Data Architecture & Engineering
- Design and implement end-to-end data pipelines using Azure Databricks, Azure Data Factory, and ADLS Gen2.
- Build scalable and performant data models for data lakes (Medallion architecture), data warehouses, and operational systems.
- Develop ELT/ETL frameworks for ingestion from APIs, relational sources, flat files, and third-party systems (e.g., Dynamics 365, Veeva, EDC).
- Optimize data transformations, partitioning, and delta lake performance for analytics workloads.
Data Integration & Automation
- Leverage Python and PySpark for data ingestion, cleansing, enrichment, and advanced transformations.
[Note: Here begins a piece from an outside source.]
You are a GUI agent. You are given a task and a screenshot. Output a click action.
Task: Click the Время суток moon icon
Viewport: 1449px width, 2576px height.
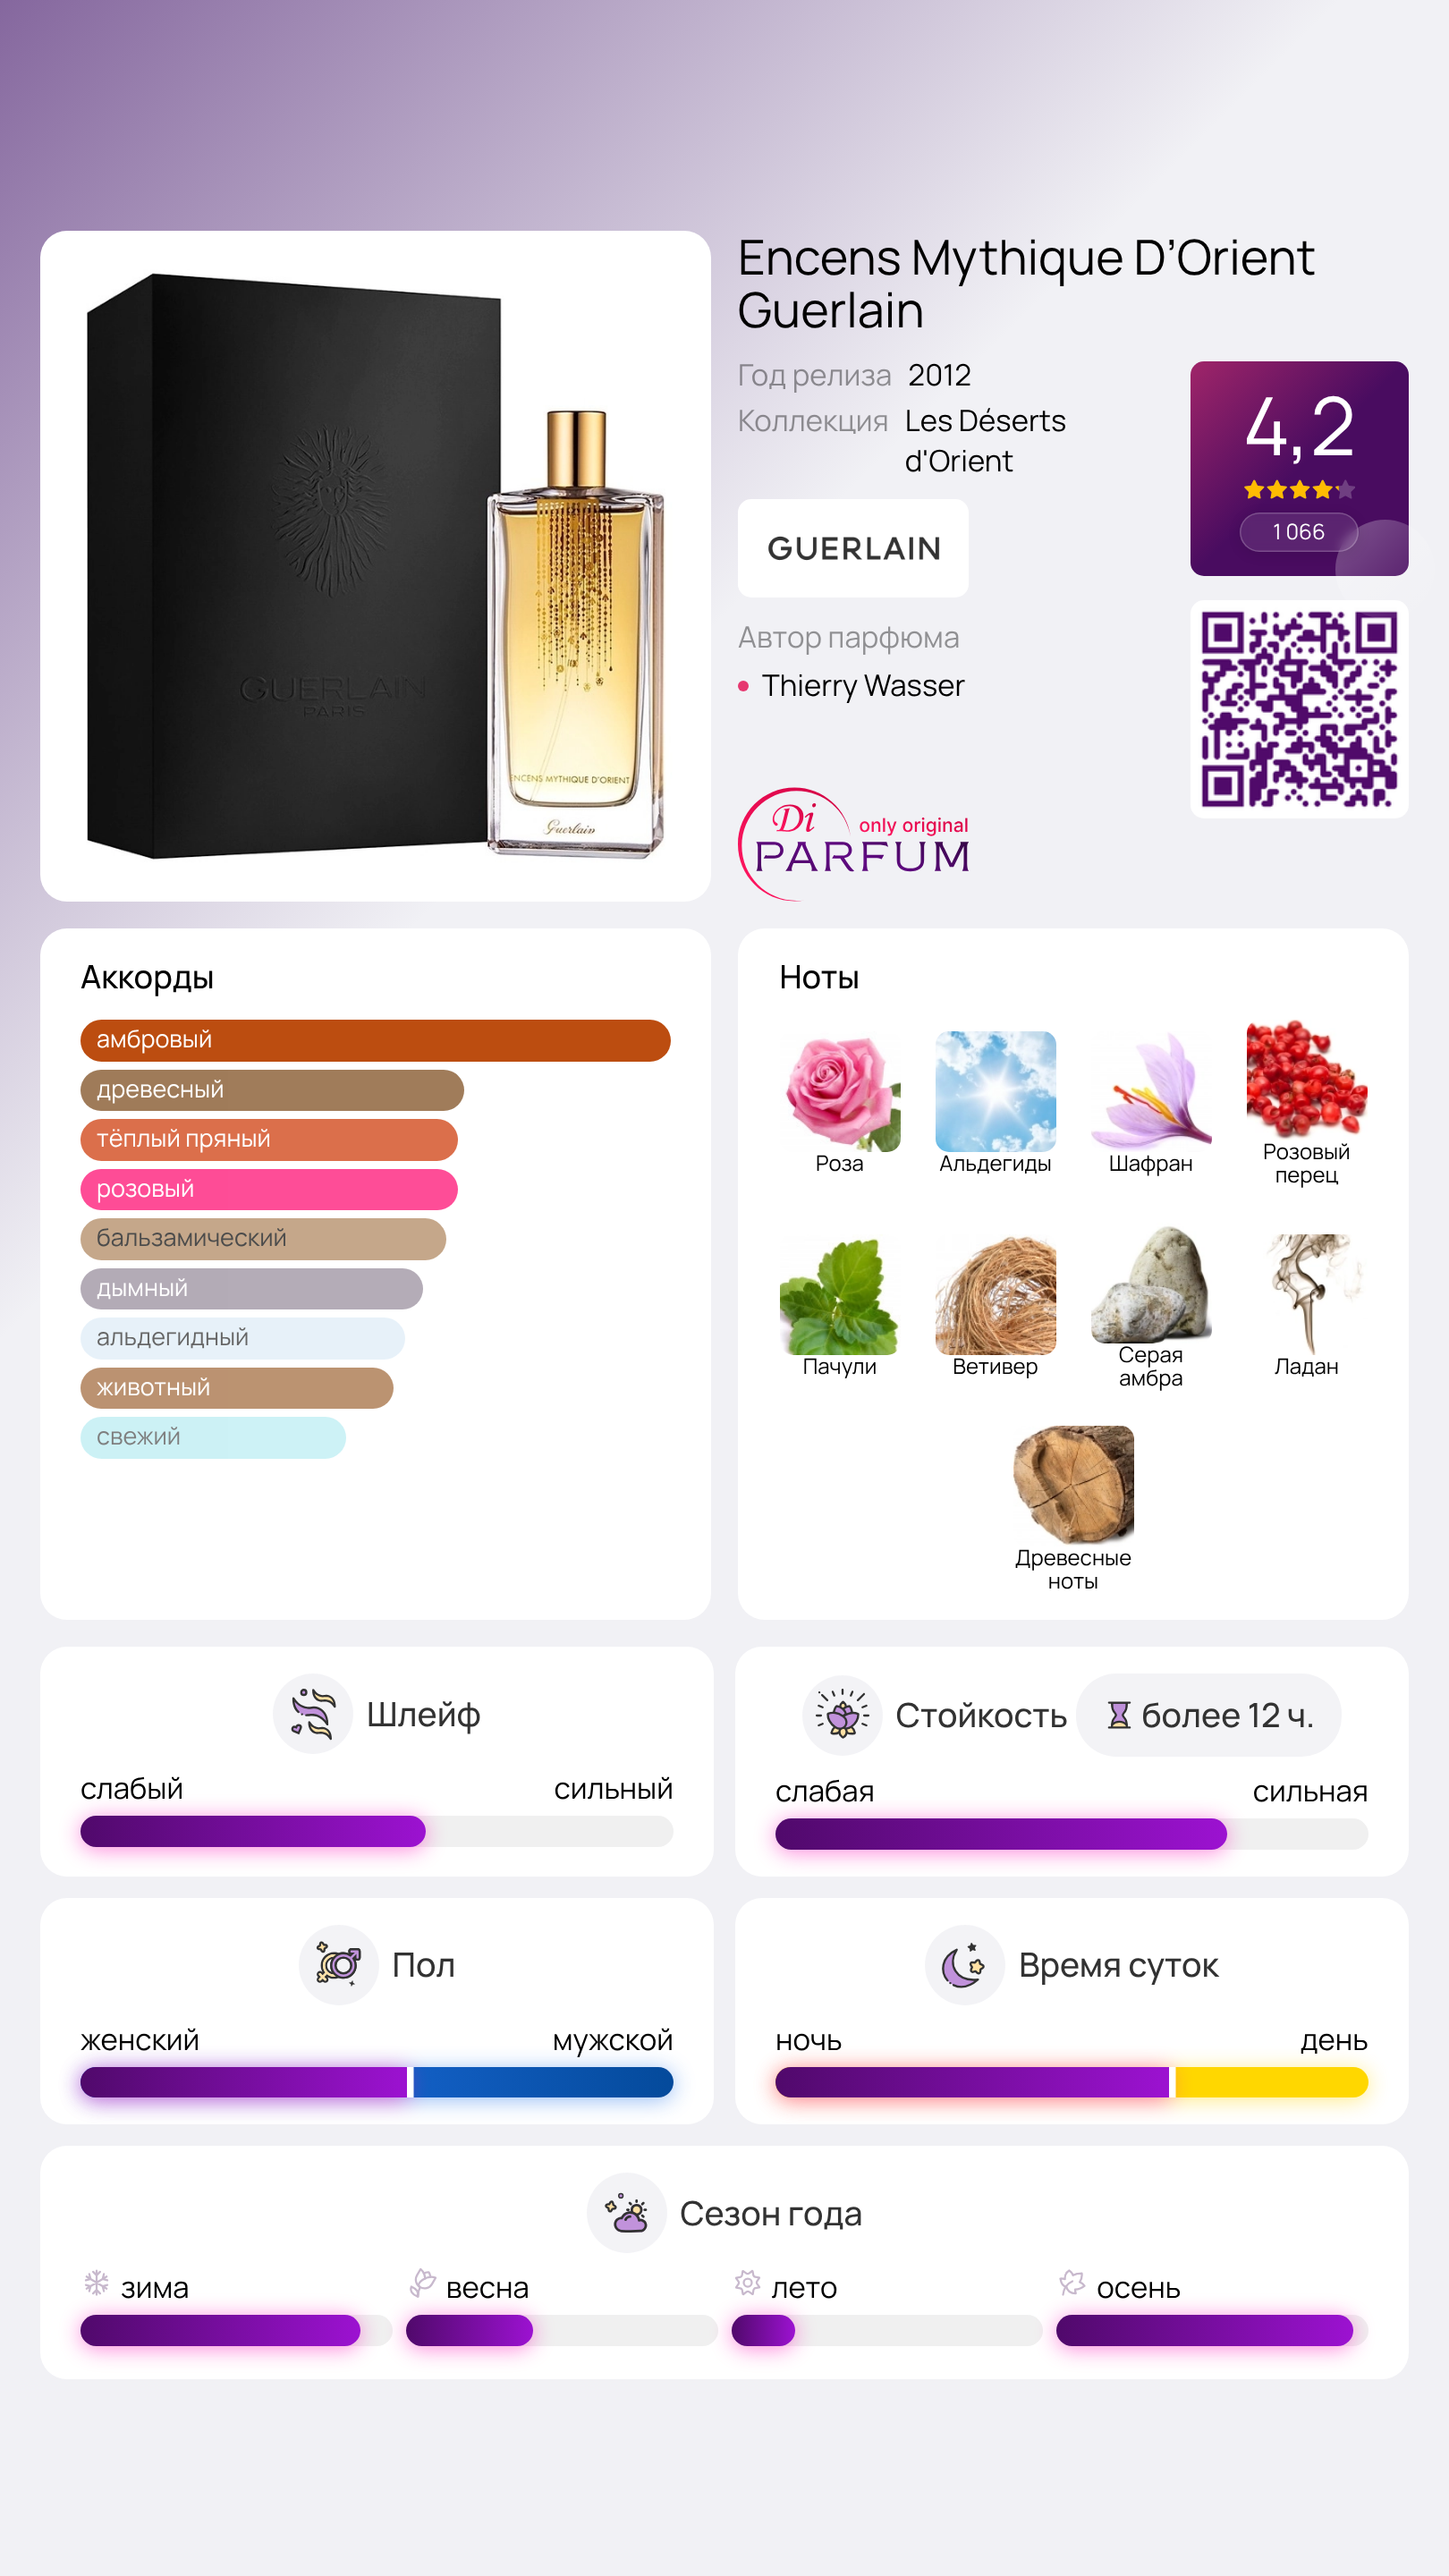(x=964, y=1965)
- Implement CI/CD pipelines for data workflows using Azure DevOps and Git, including automated testing, deployment, and monitoring.
- Develop and integrate RESTful APIs for cross-system data exchange and automation.
Analytics Enablement
- Collaborate with the BI team to ensure clean, high-quality, and accessible data for the Power BI platform.
- Support semantic modeling, metric layer design, and data governance best practices.
- Enable advanced analytics by provisioning data for ML/AI initiatives and predictive insights.
Cross Functional Collaboration
- Collaborate with product/system owners, analysts, and business stakeholders to translate analytical requirements into technical data solutions.
- Drive best practices in Agile development, version control, and DevOps workflows.
Education Requirements and Qualifications
Qualifications
- Bachelor’s degree in Computer Science, Information Systems, Engineering, or related field (Master’s preferred).
- Minimum 5–8 years of relevant experience building and maintaining data solutions (data lakes, data warehouses, operational databases).
- Expert-level proficiency in Azure Databricks, PySpark, SQL, and Azure DevOps.
- Proven experience with Azure Data Factory, ADLS Gen2, and Azure SQL Server.
- Working knowledge of CI/CD automation, version control (Git), and infrastructure as code (ARM or Terraform).
- Experience with Power BI or similar analytics platforms (Tableau, Looker) required; experience with Snowflake, Redshift, or Synapse Analytics is a plus.
- Strong analytical, debugging, and performance-tuning skills.
- Experience in life sciences or healthcare industries is a strong plus.
Skills
Core expertise: Expert-level in Databricks, PySpark, SQL, and Azure DevOps
Data engineering: Data modeling, Delta Lake optimization, ETL/ELT design, distributed processing.
Integration & Automation: Azure Data Factory, REST APIs, CI/CD pipelines, Git branching strategies.
Analytics & BI: Power BI (Tableau), semantic layer design, DAX/SQL tuning.
Cloud & DevOps: Azure ecosystem (ADF, ADLS, Azure SQL, Synapse), Infrastructure as Code
Data Governance & Quality: Metadata management, data validation frameworks, logging and monitoring.
Soft skills: Good communication, mentoring, Agile teamwork, analytical thinking, collaboration.